● **THE PROBLEM**:
Take the material below and extract the lines from the one with "Screen dimensions: 1232x975" through the one with "the Videos play", word for word, without pictures.

● **RECORDS SHOWN**:
****

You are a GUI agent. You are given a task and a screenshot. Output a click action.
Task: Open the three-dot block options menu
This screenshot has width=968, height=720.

****

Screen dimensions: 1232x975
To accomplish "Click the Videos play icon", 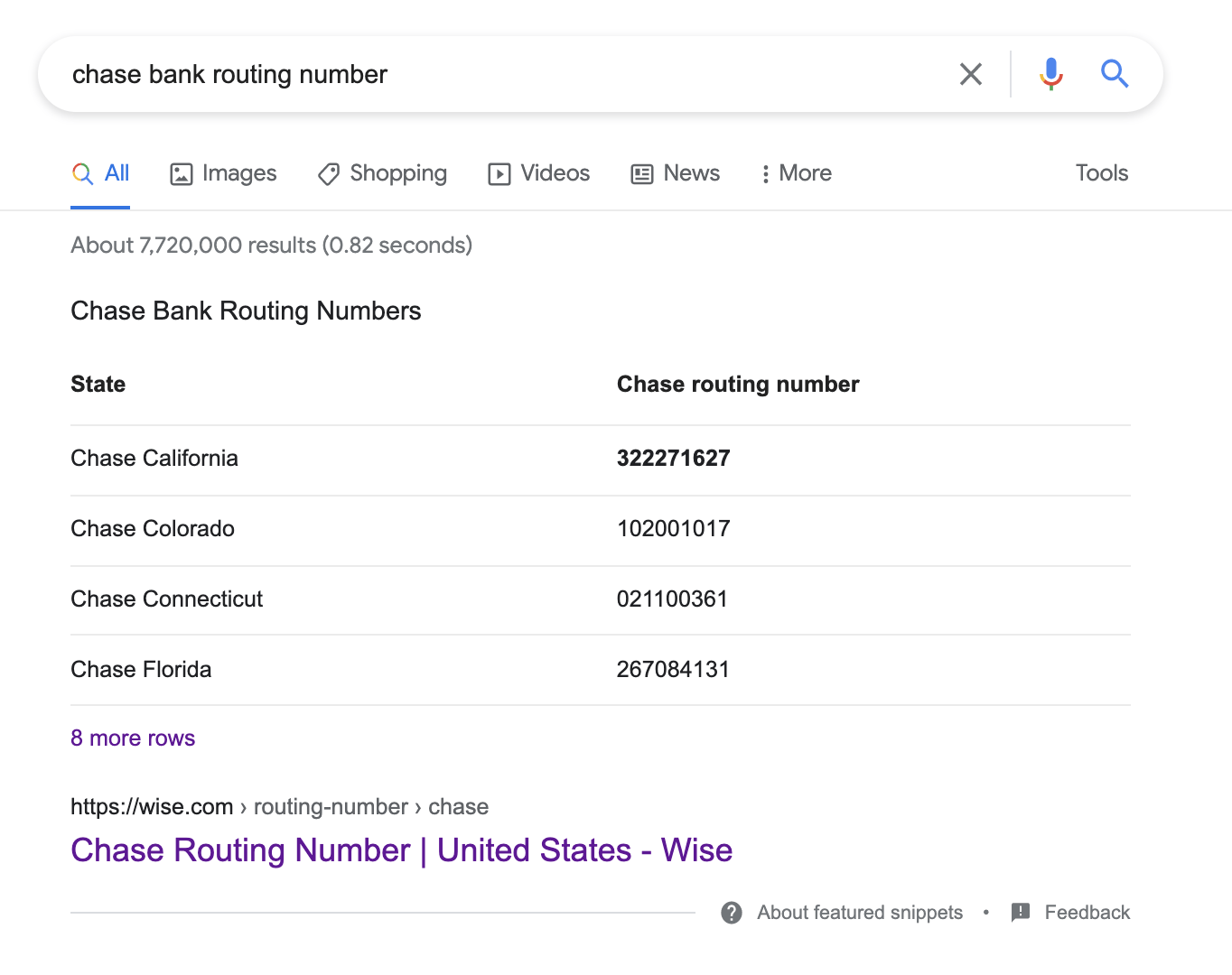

****

● **EXPECTED OUTPUT**:
Screen dimensions: 1232x975
To accomplish "Click the Videos play icon", 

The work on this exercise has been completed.